今日もライラたちと学食かぁ、などと呑気に立ち上がった俺はいきなり目の前の少女に頭を下げられた。


えーっと、かわいい子だな。

いや、そうじゃないだろ!!

今この子はなんて言った!?

魔法を教える!?なんで!?

そもそも誰!?

このクラスじゃないよね!?

その前になんで俺!?


噴水のごとく沸いてくる疑問に混乱していると、目の前の少女が顔を上げる。

鮮やかな青色の長髪、女性として平均的な慎重に端正な顔立ち。その瞳は真剣に俺を見つめていた。

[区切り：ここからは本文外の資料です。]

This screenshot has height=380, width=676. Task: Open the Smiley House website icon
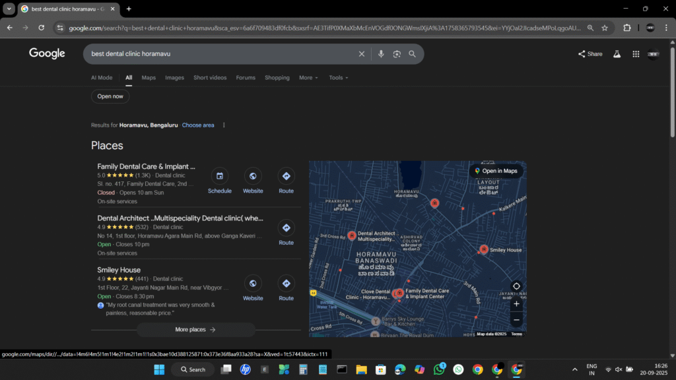(253, 288)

「あ、申し遅れました。第11高校一年B組の早川綾芽(はやかわ あやめ)と言います」


ほう、お隣さんか(悠希たちはC組)。などと見当はずれなけとを思ってしまったのは混乱しているからだ。そうだと願いたい。


「えっと、じゃあ早川さん」

「綾芽でいいですよ」


なんだかペースを掴みにくいな、この子。


「じゃあ、綾芽さん。取り敢えずなんで俺に?」


まず当たり触りの無いところ攻めていこう。うん、それがいい。


「はいっ!華瀬さんが学年6位の波風さんにあっさり勝ったと、友達に聞いたので」

「うん、その友達連れてこようか。でないと俺が殺される」


後ろからとてつもない殺気を感じるんですが、まさか紅葉さんじゃありませんよね?怖いから確認しないけど。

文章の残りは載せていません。